Двор. Баян и яблоко

22
18
20
22
24
26
28
30

— Вот и правильно.

Однако больше всего Финогена занимали мысли о будущих, совсем близких переменах в хозяйственной жизни. И успешное продвижение дела так радовало его, что в деревню он въехал с песнями. Стоя рядом с Баюковым и смешно побалтывая ногами в порыжелых сапогах, Финоген громко напевал дребезжащим тенорком:

Улица ты, улица широкая моя, Травушка-муравушка зеленая-я…

Маркел Корзунин глянул на улицу и тут же отпрянул от окна.

Ишь распелся, старый козел… видно, с какой-то удачей едут.

— Господи… и когда эти заботы адовы кончатся? — вдруг заплакала Прасковья.

Забота, беспокойство и ссоры прочно поселились в корзунинском дворе.
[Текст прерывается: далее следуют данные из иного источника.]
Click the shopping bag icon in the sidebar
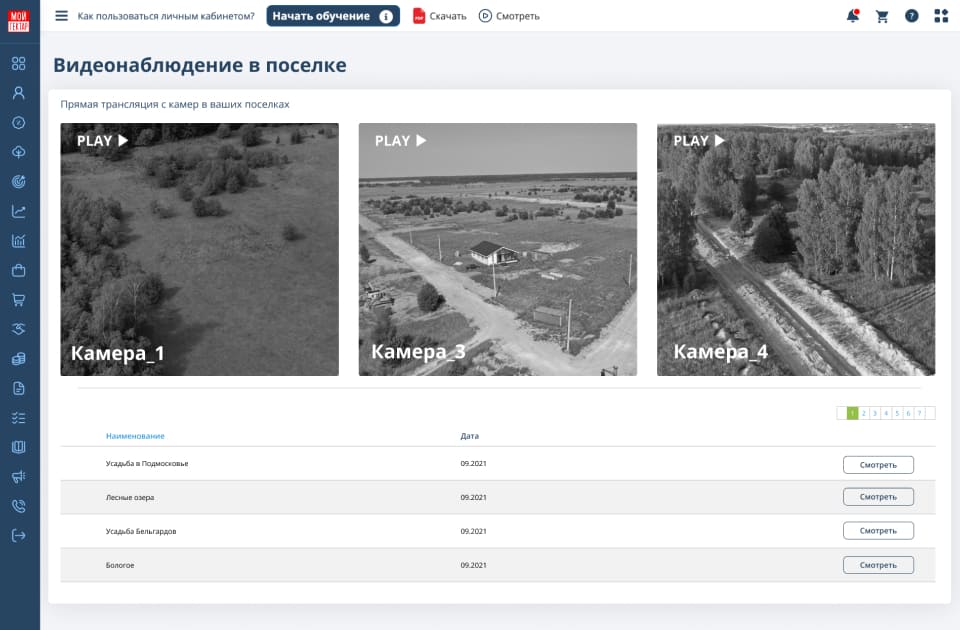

Одной из самых докучных забот оказалась Ермачиха. Старуху будто подменили. Давно ли она за все угодливо благодарила, кланялась низко, выговаривала уважительно, прислушиваясь к каждому чужому слову. А теперь возомнила о себе невесть что, начала прекословить, даже явно задирала. Не однажды на неделе заявлялась Ермачиха на корзунинский двор. То просила «черепушечку масла», то трясла замызганным мешочком и просила «насыпать крупки», то ее «на капусту соленую потянуло» — словом, лезла, липла, как грибная сырость.

Будто не замечая перекошенных лиц и свирепых глаз хозяев, она с добродушной ужимкой еще приговаривала:

— Не скупись, матушка, клади смелее… Чай, человеку идет, а не собаке… Скушаю за твое здоровье.
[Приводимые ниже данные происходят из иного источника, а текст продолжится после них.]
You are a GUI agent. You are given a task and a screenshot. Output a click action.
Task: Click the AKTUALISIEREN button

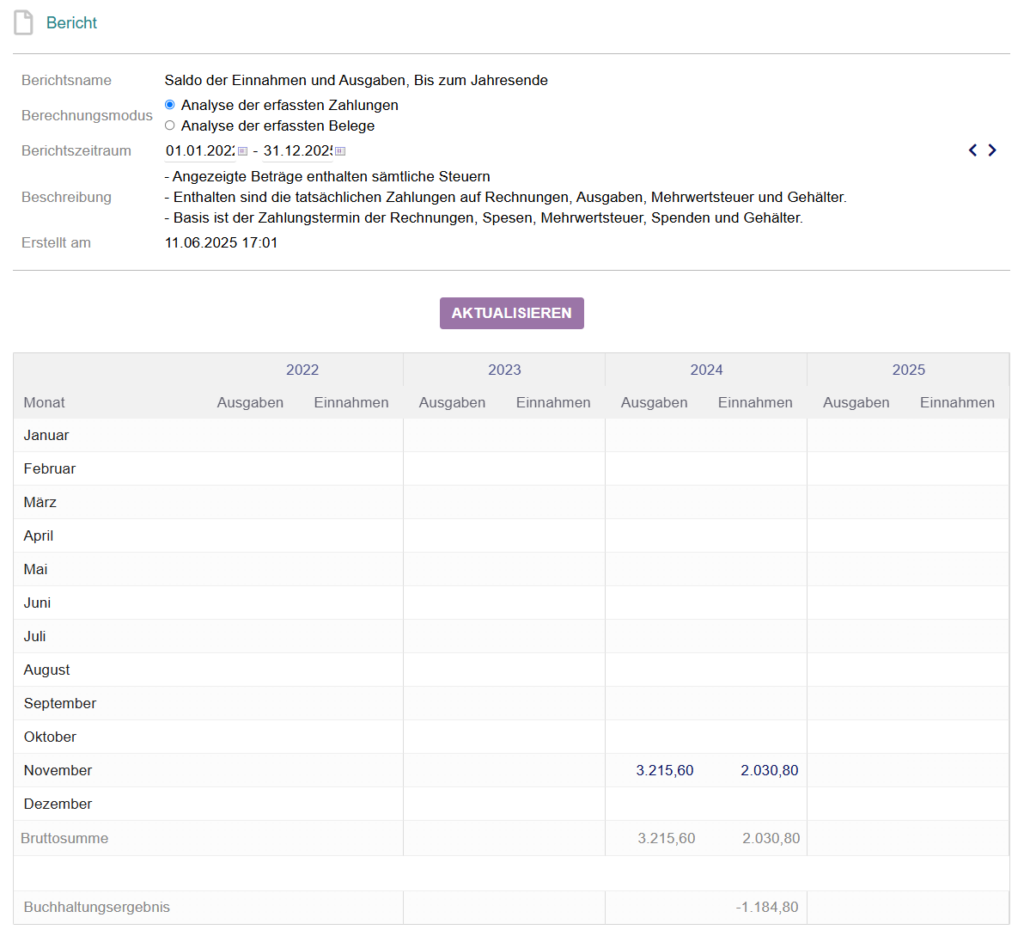click(511, 313)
Она приходила развязная, с веселым хихиканьем, в полной уверенности, что отказать ей не посмеют.

Уходя, она подмигивала и прятала под фартук «даянье радетелей».

— Прячу уж, голубчики, прячу от людей. Еще скажут: с чего это Корзунины ей надавали, чай, они не из щедрых. А я… ни-ни… никак вас выдавать не желаю…
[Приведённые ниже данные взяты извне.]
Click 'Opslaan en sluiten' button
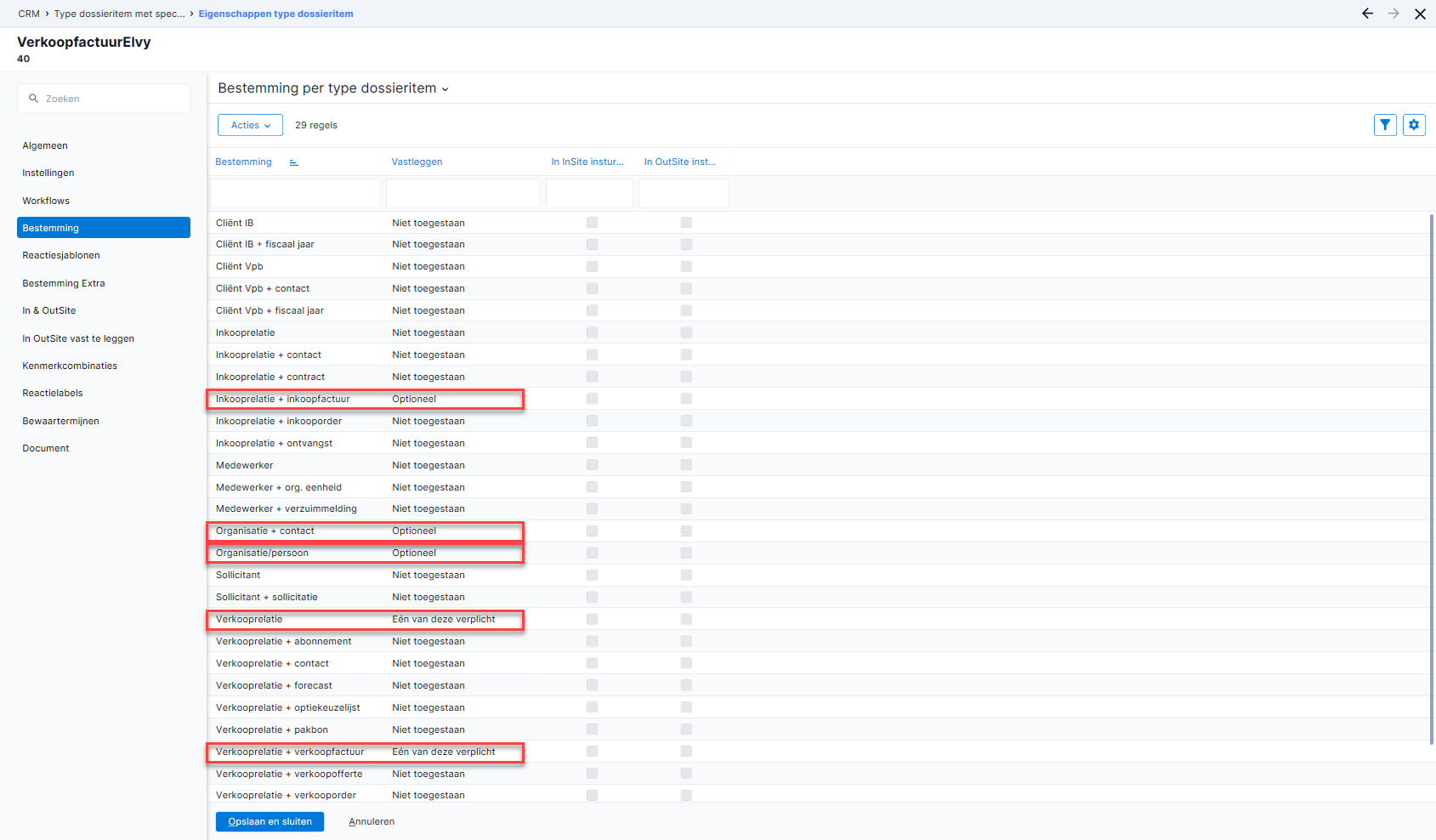The height and width of the screenshot is (840, 1436). pyautogui.click(x=270, y=821)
В корзунинском дворе ее возненавидели дружно, свирепо, как коршуна, что нападает на кур среди бела дня. Все вздрагивали, менялись в лице, когда видели ее семенящую походку.

— Ермачиха идет!

Однажды снохи заперли на засов калитку. Ермачиха поняла, что ее не пускают. Она яростно застучала в окно и показала темный жилистый кулак.

— Вот как людей цените… выжиги! Я за вас грех на душу беру, а вы меня в шею… Дождетесь, осрамлю, все обскажу про вас!..

И снохи оторопело отворили калитку. Через некоторое время старуха опять пошла домой с черепушкой масла и мешочком гречи. Тут не стало больше сил даже у молчаливой Прасковьи — взвыла скупая, прилежная баба:

— Ой, да что же это будет, голубчики? Ведь разор же это, прямой разор!.. И без того времена для нас тяжелые, а тут еще эта карга навязалась! Как за своим приходит, а добро из дому — словно вода сквозь решето… Когда ж это кончится, господи-и?..

— Завыла! — презрительно бросил Маркел, но все видели, что он согласен с Прасковьей.

В этот вечер Корзунины особенно долго говорили о своих горестях и кляли Ермачиху.